▸ Pixel coordinate grounding data
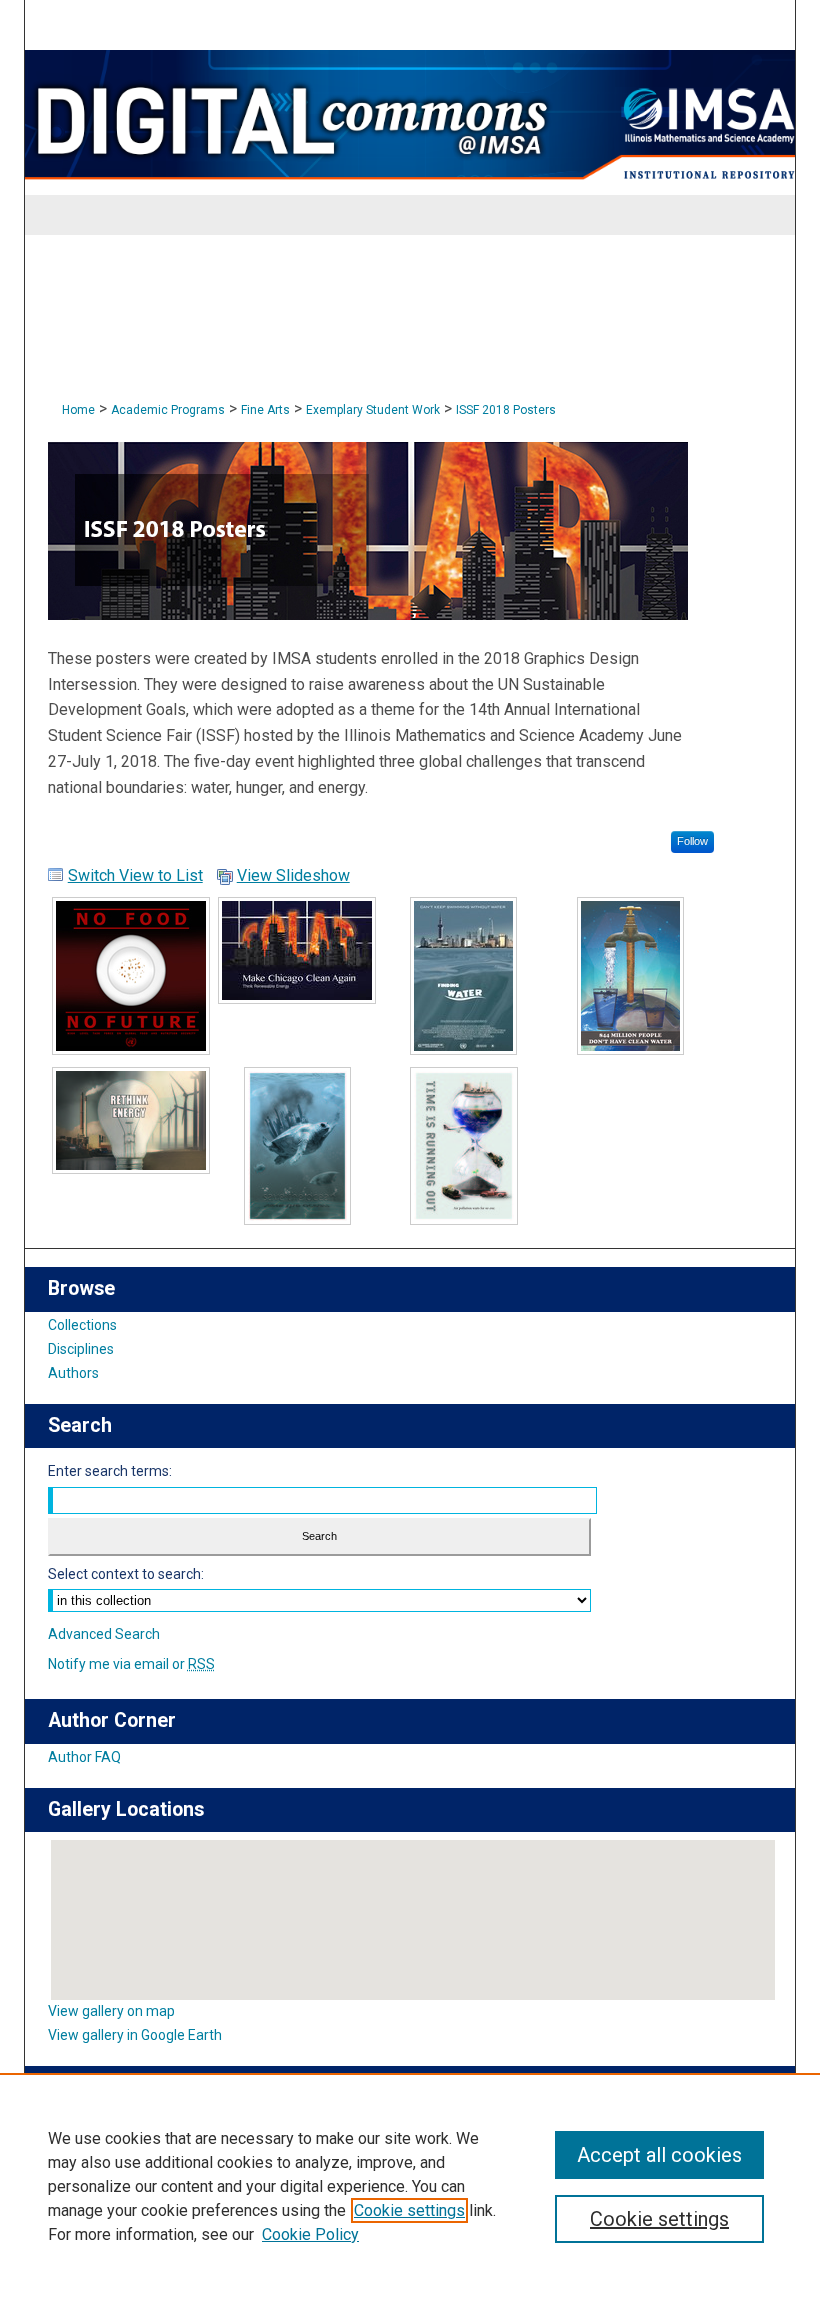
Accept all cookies (659, 2155)
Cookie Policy (310, 2234)
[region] (410, 2186)
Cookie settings (409, 2210)
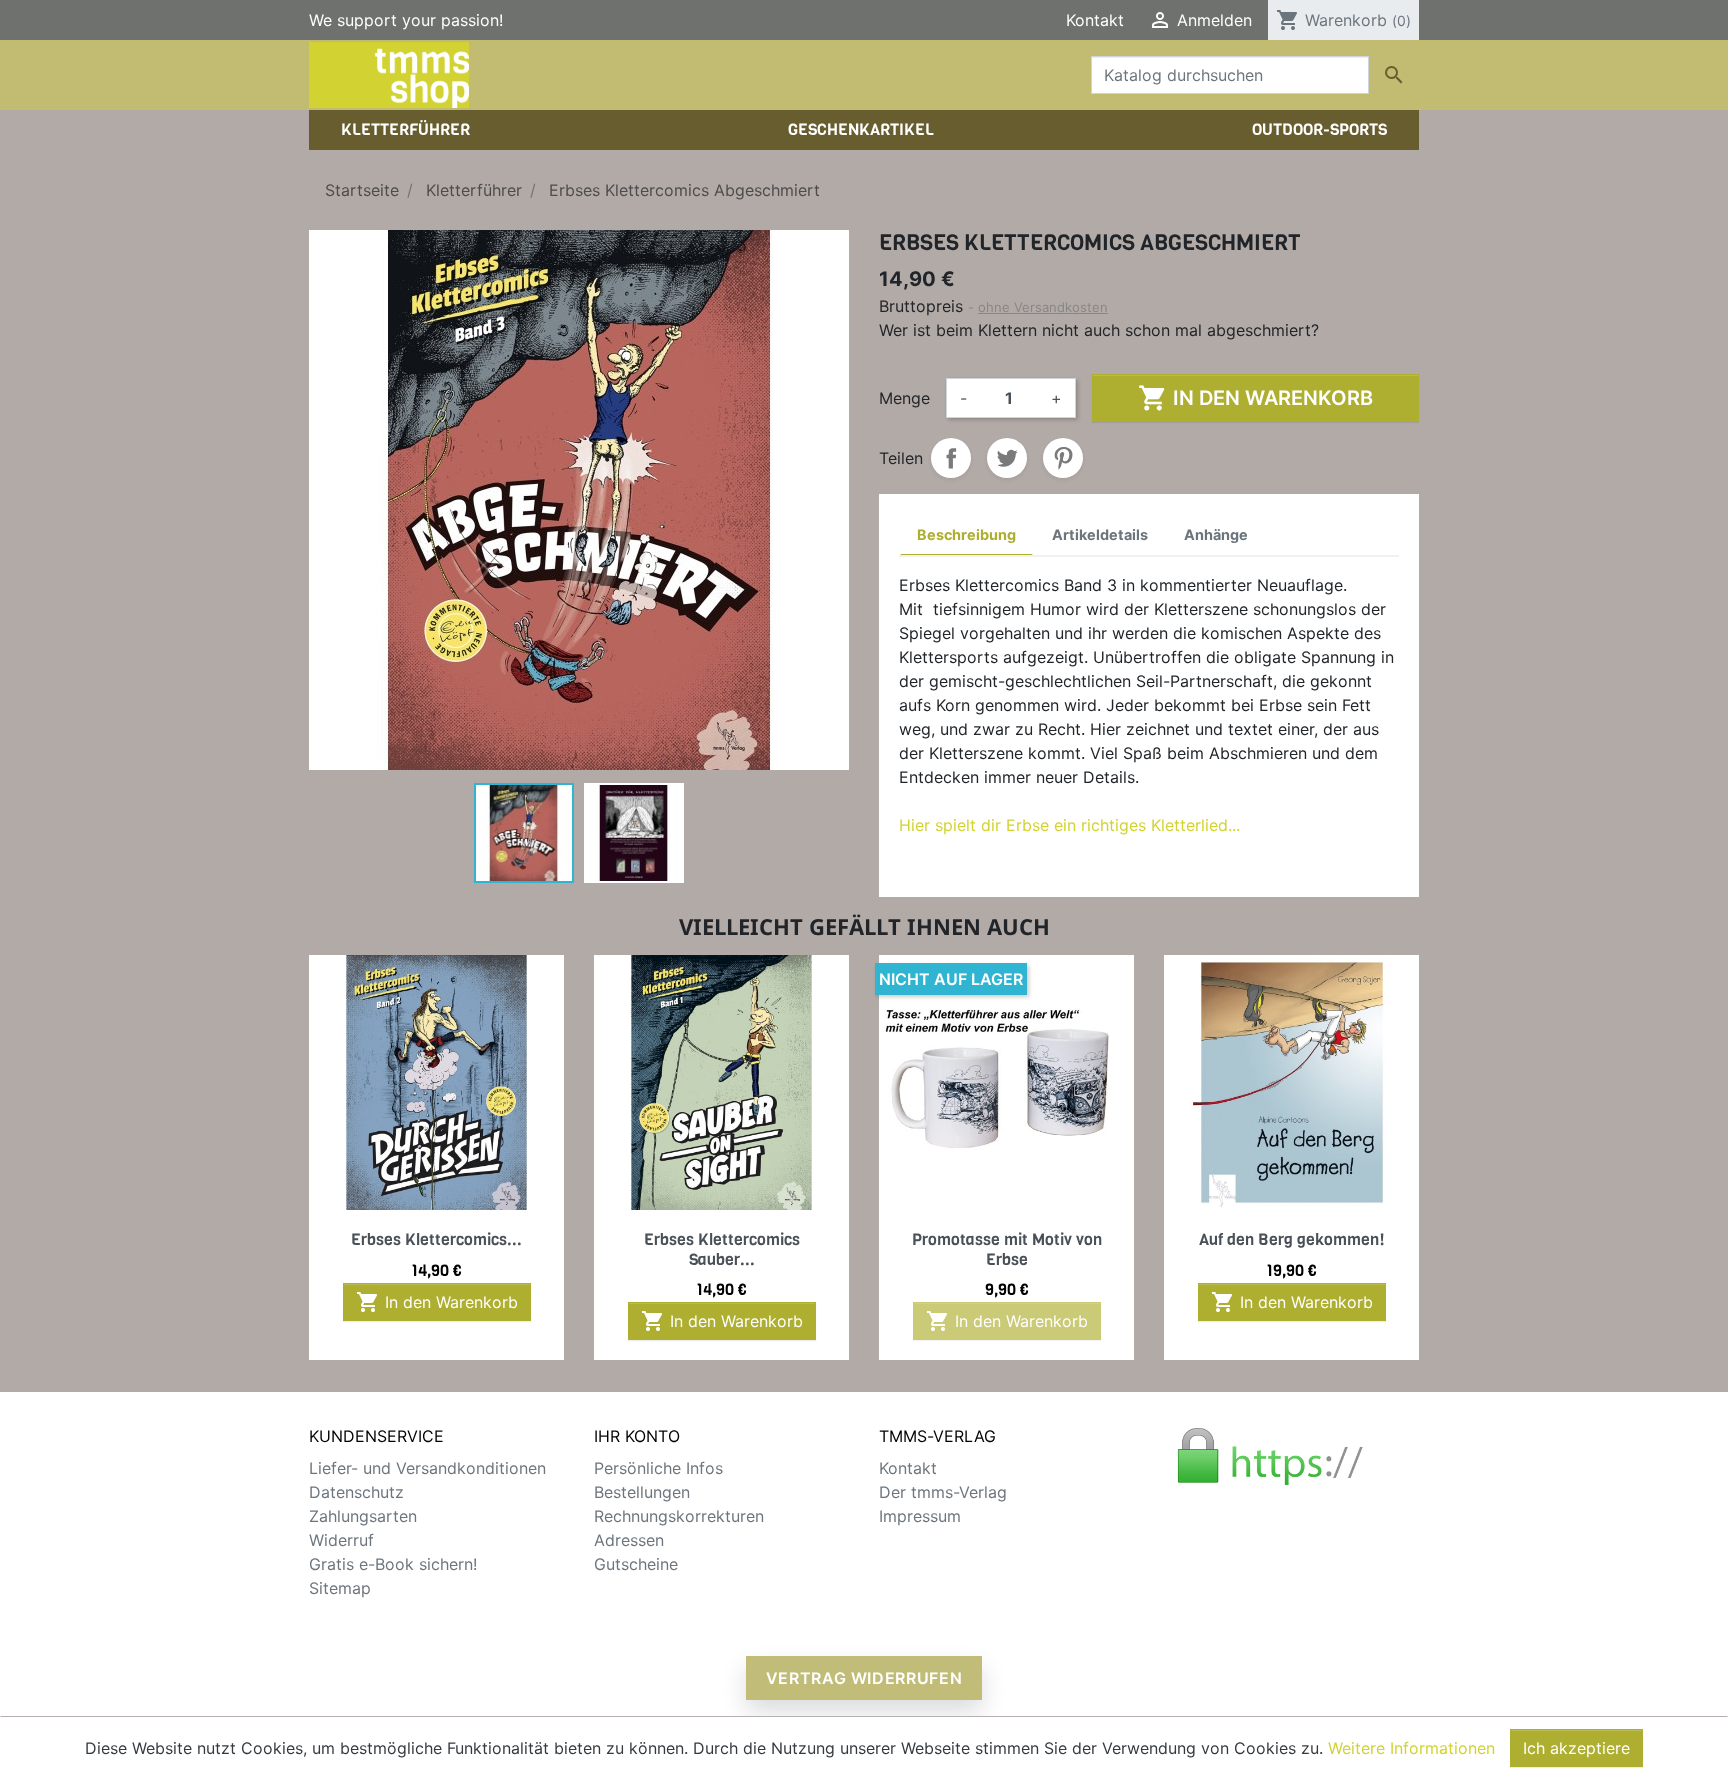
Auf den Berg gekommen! (1292, 1239)
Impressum (920, 1516)
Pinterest (1063, 458)
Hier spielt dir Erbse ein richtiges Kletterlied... (1069, 825)
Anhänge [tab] (1216, 534)
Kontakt (1095, 20)
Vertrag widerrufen (864, 1678)
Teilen (951, 458)
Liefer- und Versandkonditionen (427, 1468)
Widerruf (341, 1540)
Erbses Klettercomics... (436, 1239)
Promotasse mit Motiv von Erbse (1007, 1249)
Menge (904, 398)
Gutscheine (636, 1564)
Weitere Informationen (1411, 1748)
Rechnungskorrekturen (679, 1516)
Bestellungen (642, 1492)
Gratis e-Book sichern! (393, 1564)
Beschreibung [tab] (966, 534)
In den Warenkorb (1255, 398)
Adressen (629, 1540)
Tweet (1007, 458)
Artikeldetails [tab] (1100, 534)
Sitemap (340, 1588)
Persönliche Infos (658, 1468)
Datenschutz (356, 1492)
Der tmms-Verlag (943, 1492)
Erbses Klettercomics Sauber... (722, 1249)
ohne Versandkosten (1043, 307)
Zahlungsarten (363, 1516)
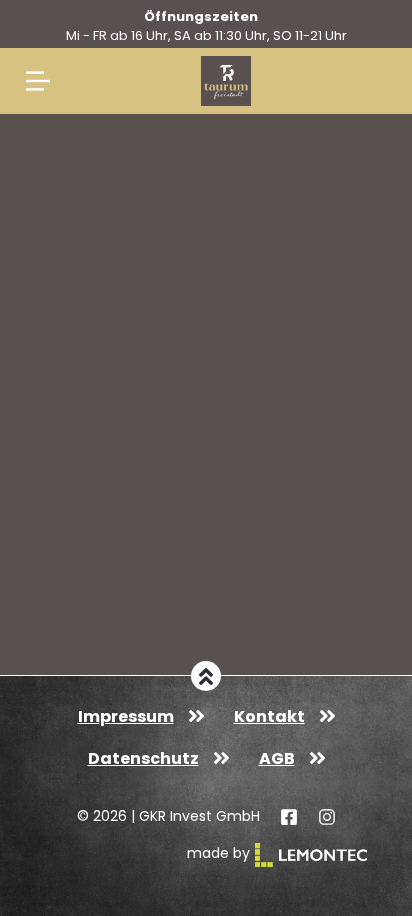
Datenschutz (143, 758)
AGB (277, 758)
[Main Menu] (38, 81)
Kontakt (269, 716)
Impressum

▸ What you are asked to do
Only the lines above starting at the line that holds "Anhänge [tab] (1216, 534)" and ending at the line that holds "Erbses Klettercomics Sauber... (722, 1249)" are to be repeated, exactly and in full.

▸ Answer to this task
Anhänge [tab] (1216, 534)
Kontakt (1095, 20)
Vertrag widerrufen (864, 1678)
Teilen (951, 458)
Liefer- und Versandkonditionen (427, 1468)
Widerruf (341, 1540)
Erbses Klettercomics... (436, 1239)
Promotasse mit Motiv von Erbse (1007, 1249)
Menge (904, 398)
Gutscheine (636, 1564)
Weitere Informationen (1411, 1748)
Rechnungskorrekturen (679, 1516)
Bestellungen (642, 1492)
Gratis e-Book sichern! (393, 1564)
Beschreibung [tab] (966, 534)
In den Warenkorb (1255, 398)
Adressen (629, 1540)
Tweet (1007, 458)
Artikeldetails [tab] (1100, 534)
Sitemap (340, 1588)
Persönliche Infos (658, 1468)
Datenschutz (356, 1492)
Der tmms-Verlag (943, 1492)
Erbses Klettercomics Sauber... (722, 1249)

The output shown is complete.